La visite de parlementaires suisses en
Erythrée fait couler de l’encre. Au moment où la communauté érythréenne est une
des plus nombreuses parmi les demandeurs d’asile en Suisse, les échos de cette
visite sont bien sûr décryptés avec attention ... et polémique. Ont-ils pu voir ce qu’ils devaient
voir ? Ont-ils pu avoir une vision objective de la situation de la
population dans cette « Corée du Nord de l’Afrique » ?
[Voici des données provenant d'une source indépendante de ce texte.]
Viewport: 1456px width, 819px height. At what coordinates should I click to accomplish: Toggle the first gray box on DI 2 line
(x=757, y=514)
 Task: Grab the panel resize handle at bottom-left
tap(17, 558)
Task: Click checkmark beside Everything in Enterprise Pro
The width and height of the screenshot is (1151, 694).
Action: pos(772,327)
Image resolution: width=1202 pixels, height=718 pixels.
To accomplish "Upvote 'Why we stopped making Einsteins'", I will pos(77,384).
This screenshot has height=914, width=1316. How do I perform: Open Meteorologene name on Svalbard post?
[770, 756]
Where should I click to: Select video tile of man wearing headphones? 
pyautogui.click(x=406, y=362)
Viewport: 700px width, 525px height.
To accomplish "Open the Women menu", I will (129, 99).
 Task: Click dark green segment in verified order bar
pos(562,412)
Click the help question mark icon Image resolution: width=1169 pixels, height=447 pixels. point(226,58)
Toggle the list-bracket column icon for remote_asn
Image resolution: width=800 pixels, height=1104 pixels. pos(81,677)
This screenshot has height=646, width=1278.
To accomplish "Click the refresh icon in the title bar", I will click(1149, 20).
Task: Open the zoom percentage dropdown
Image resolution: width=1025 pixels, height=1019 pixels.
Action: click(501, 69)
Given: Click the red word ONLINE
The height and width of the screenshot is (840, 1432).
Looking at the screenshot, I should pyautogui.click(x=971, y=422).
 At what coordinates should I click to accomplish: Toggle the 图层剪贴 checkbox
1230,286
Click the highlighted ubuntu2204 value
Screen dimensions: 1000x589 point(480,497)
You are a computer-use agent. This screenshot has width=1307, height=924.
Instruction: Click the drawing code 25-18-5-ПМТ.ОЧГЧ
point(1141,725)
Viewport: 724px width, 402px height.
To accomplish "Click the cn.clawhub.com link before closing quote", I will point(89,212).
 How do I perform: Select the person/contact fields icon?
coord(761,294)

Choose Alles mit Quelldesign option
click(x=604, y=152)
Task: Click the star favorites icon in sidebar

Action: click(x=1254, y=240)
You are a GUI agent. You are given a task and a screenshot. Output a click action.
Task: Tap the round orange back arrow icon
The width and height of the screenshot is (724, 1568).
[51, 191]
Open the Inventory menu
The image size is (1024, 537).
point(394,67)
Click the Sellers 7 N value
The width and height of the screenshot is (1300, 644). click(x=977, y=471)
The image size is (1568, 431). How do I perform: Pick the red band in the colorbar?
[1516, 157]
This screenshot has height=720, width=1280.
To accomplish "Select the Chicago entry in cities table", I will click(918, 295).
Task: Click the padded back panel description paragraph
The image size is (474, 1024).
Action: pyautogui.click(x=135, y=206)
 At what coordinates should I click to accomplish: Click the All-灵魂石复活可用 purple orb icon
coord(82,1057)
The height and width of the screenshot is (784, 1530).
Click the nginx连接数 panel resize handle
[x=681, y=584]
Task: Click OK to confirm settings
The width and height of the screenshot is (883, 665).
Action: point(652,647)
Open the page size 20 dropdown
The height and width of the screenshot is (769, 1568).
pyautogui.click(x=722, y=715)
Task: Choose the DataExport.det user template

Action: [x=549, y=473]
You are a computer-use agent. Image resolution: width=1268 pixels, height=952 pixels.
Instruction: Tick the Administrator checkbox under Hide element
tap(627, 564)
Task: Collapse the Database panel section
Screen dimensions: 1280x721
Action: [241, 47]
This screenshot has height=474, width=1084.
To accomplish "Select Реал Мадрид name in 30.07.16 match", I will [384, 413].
Je ne suis pas compétent pour juger si cette
visite était opportune et féconde. Par contre je peux parler de visages, d’efforts,
de pleurs et d’espérance :
Dans la cure que j’habite, mon confrère curé
et moi-même vivons depuis Noël avec une famille érythréenne : Elsa, une
maman qui a laissé son mari soldat au pays et s’est enfuie par la Lybie et la
Méditerranée avec ses trois petits garçons : Bruk est en première primaire
(3H), Maelaf est en 2e enfantine 2H et Miki ne va pas à l’école, il
a trois ans et demi... Cette maman se démène comme elle peut. Elle doit tenir
son ménage, s’occuper de mener et de ramener ses enfants à l’école, prendre
soin de son dernier qui semble le plus perturbé par les aléas de sa courte
vie...
L’autre jour, je donnais un cours de français
à Elsa, et nous nous sommes perdus dans un exercice qui consistait à bien
déterminer la différence entre « habiter » et « s’appeler » ;
nous en sommes aux balbutiements de la langue mais les balbutiements sont
rudes... Au point qu’elle a oublié d’aller chercher son fils après la classe. Dix
minutes de retard. Elle a couru mais elle a trouvé son fils en pleurs devant
l’école...
Les problèmes de l’asile doivent se résoudre tant
au niveau des diplomates et des politiques qu’au niveau de la vie quotidienne.
Tout le monde devrait pouvoir rester et vivre sereinement dans le pays de ses pères
et tout le monde devrait se sentir concerné par ceux qui ne le peuvent pas. Les
politiques et les diplomates doivent prendre aussi des risques et la population
helvétique doit savoir que la vraie politique ce sont d’abord des visages, et
pas des « idéologies » de droite ou de gauche. Sans cela la polémique
n’a pas de sens.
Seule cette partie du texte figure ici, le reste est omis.